WHAT IS NEEDED =>
Can you quote the Rite Flyers review word for word from "But family trees" up to and including "on shimmering guitars."?

PASSAGE =>
::::::::::
No need to throw things at them

AUSTIN, TEXAS

You want to talk first-rate pedigrees, the Rite Flyers have connections to some of Austin’s biggest and best bands of the past two decades. The group’s genealogical chart goes all the way back to key 1980s-era Austin acts including Big Boys, Doctors’ Mob and Wild Seeds; to ’90s hitmakers Fastball; and most recently to modern-day hipsters Spoon.

But family trees don’t count for nearly as much as how the Rite Flyers sound themselves — which is really, really good. CD copies of their new independent EP Suffer Fools Gladly are printed up like old-style vinyl singles, with black grooves and a gold label; the music is similarly old-school, in the best possible way. Clocking in at a brisk 11:51, the four songs bear passing resemblance to ’80s-vintage psychedelic-pop bands such as Rain Parade or the Church, gliding along on catchy jingle-jangle hooks played on shimmering guitars.
::::::::::
Element and text position data
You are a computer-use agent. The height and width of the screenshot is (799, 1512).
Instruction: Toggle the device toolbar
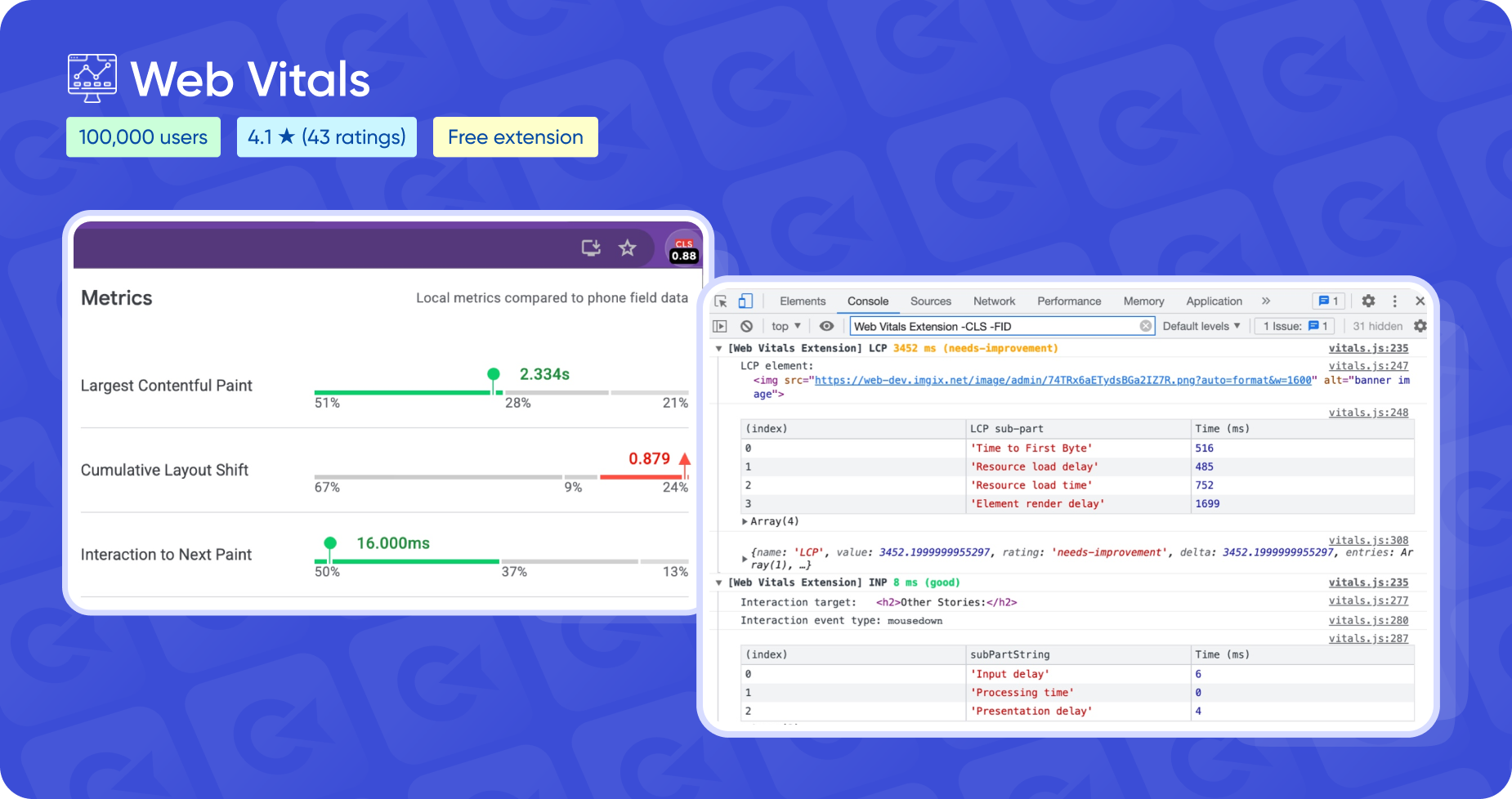pos(745,301)
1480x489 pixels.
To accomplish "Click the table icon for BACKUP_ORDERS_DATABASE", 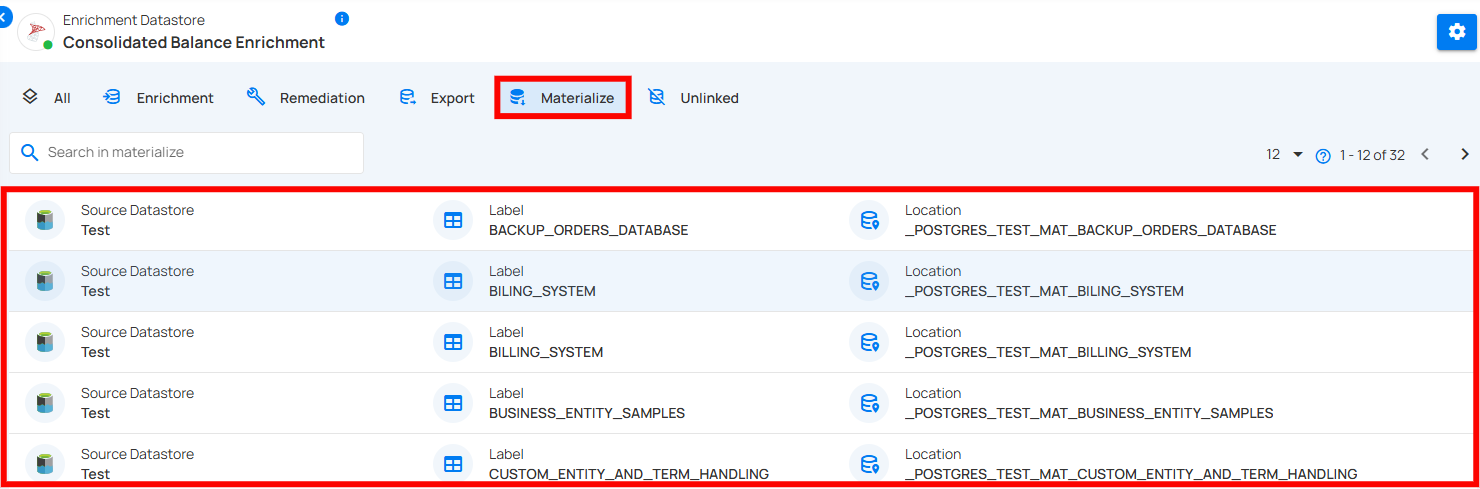I will (453, 220).
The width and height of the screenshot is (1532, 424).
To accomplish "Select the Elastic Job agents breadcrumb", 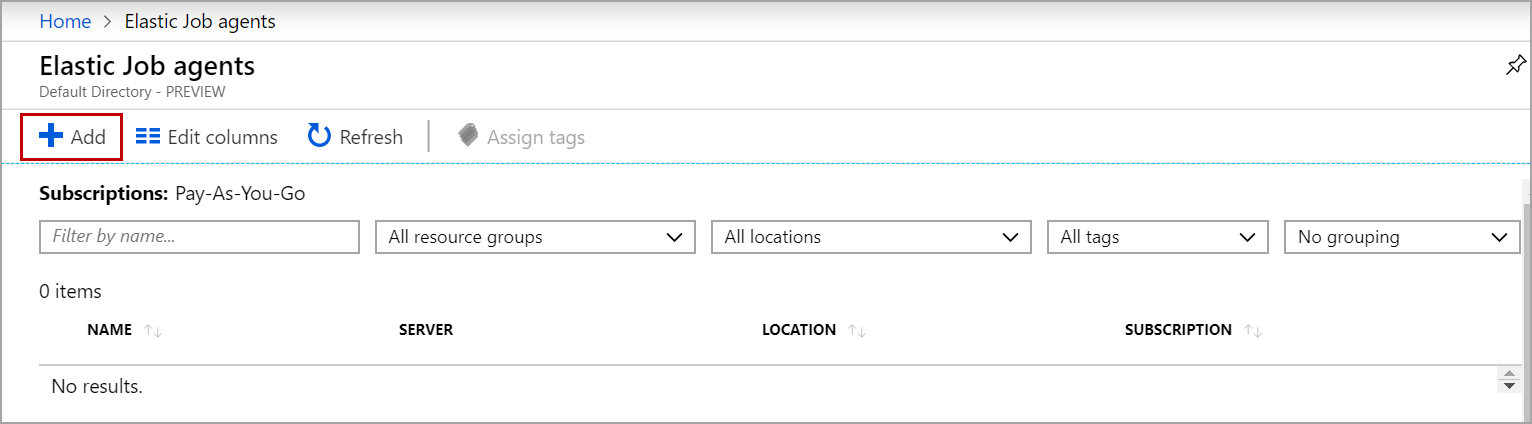I will coord(200,21).
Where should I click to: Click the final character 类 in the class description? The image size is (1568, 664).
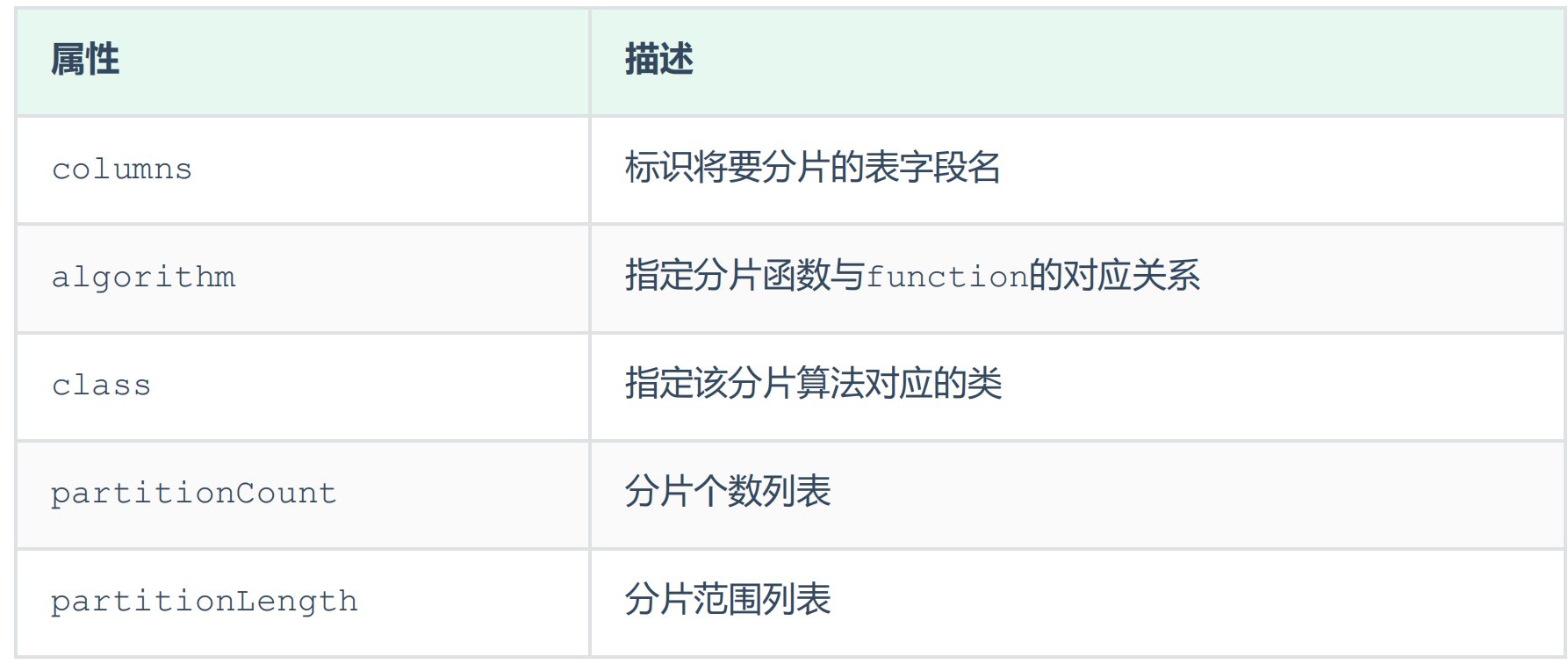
::::::::::
RESULT OF THIS EXERCISE =>
But family trees don’t count for nearly as much as how the Rite Flyers sound themselves — which is really, really good. CD copies of their new independent EP Suffer Fools Gladly are printed up like old-style vinyl singles, with black grooves and a gold label; the music is similarly old-school, in the best possible way. Clocking in at a brisk 11:51, the four songs bear passing resemblance to ’80s-vintage psychedelic-pop bands such as Rain Parade or the Church, gliding along on catchy jingle-jangle hooks played on shimmering guitars.